The top of Gunlom Falls was probably the most picturesque of all the gorgeous swimming holes and waterfalls that we visited – I would include it on anybody's "must-do" list for the Top End. There were a whole series of approximately rectangular basins cascading down to the lip of the waterfall, all quite generous in size. Above them were a series of rounded pools, fed by a carved miniature gorge. The water was clear green over a sandy bed; I felt like I was swimming in glass. The top is reached by a 2km ascent from the campsite. We also swam in the plunge pool, which was the only time we went past a "swim at your own risk" crocodile warning sign. (Everyone was swimming, so it seemed pretty safe.) Someone camping near us offered us the use of their pool noodles, which helped us to swim all the way across the pool to the base of the waterfall with Anya and Callum in tow.

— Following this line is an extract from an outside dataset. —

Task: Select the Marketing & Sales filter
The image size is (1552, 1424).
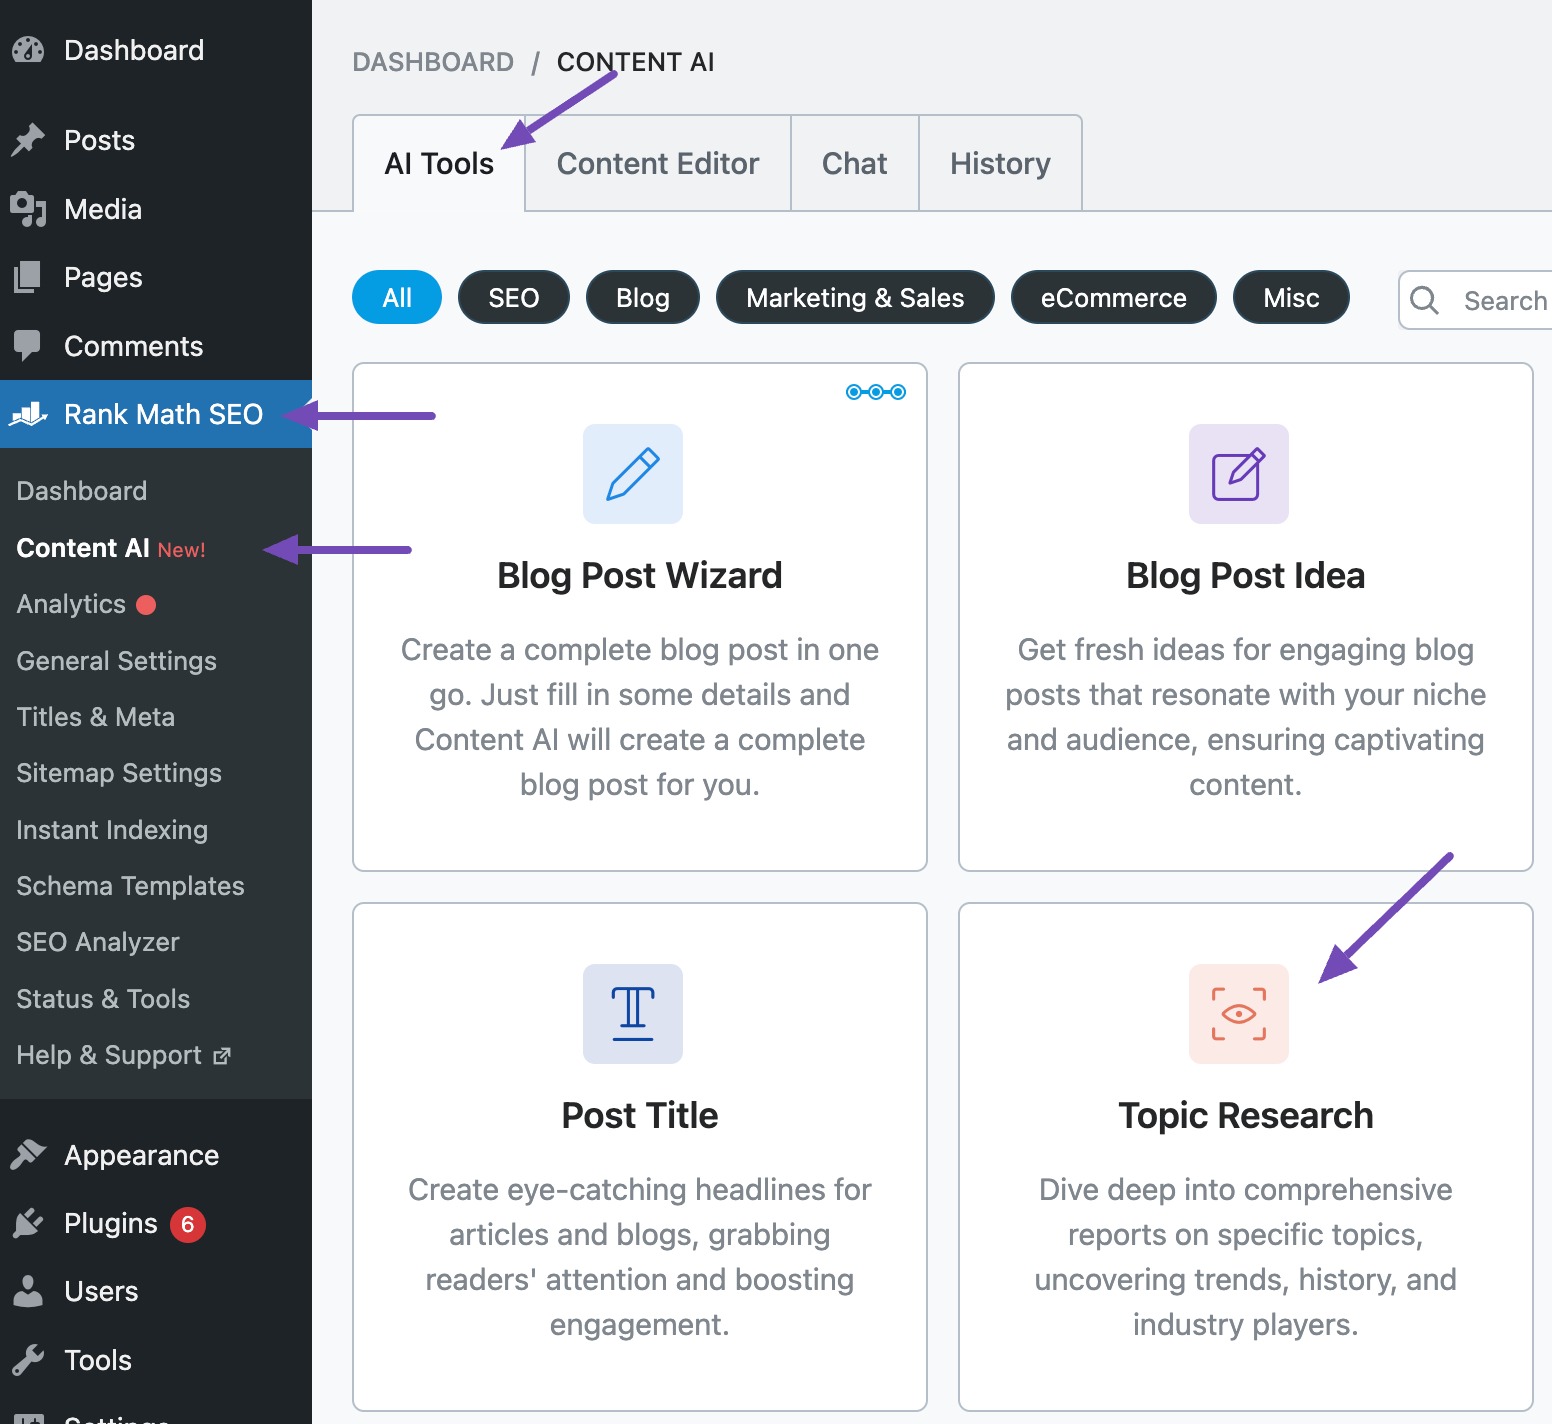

Yellow Water Cruise - crocodile basking

Our cruise of Yellow Water ("Ngurrungurrudja") at sunset was also a great experience. It was the only time we actually saw any live crocodiles, despite a myriad of "swim at your own risk" signs throughout the parks. I read that the estuarine crocodiles ("ginga") have largely displaced the freshwater crocodiles ("madjarrki") in Kakadu, which is why there are so many warnings now. The estuarine crocodiles (also known colloquially as "salties") are larger and more aggressive, whereas the freshwater crocodiles are shy and tend to leave people alone.

I wish we'd had time to see Butterfly Gorge, whose walls are apparently home to countless butterflies; The Lost City, a spot which our rented 4WDs were not allowed to go; Jim Jim Falls, which we missed in favour of Nourlangie Rock; and all the other waterfalls and rock pools we missed. We did go to Florence Falls, Tjaynera Falls, Buley Rockhole and Howard Springs, which is a pretty long list considering our limited time. I am glad we went to Nourlangie Rock, where we got to see an ancient rock shelter (possibly 40,000 years old), lots of rock art, and a beautiful view of an escarpment.

Nourlangie Rock - rock art

We came home already thinking about our next camping holiday. Anya and Callum adjusted to the camping and 4 wheel driving life quite readily, so that's one obstacle cleared. Anya did ask me mid-week, "Can we go home now?" but it turned out the reason was, "I want to use a computer." Now we just have to pick a time and place, and go.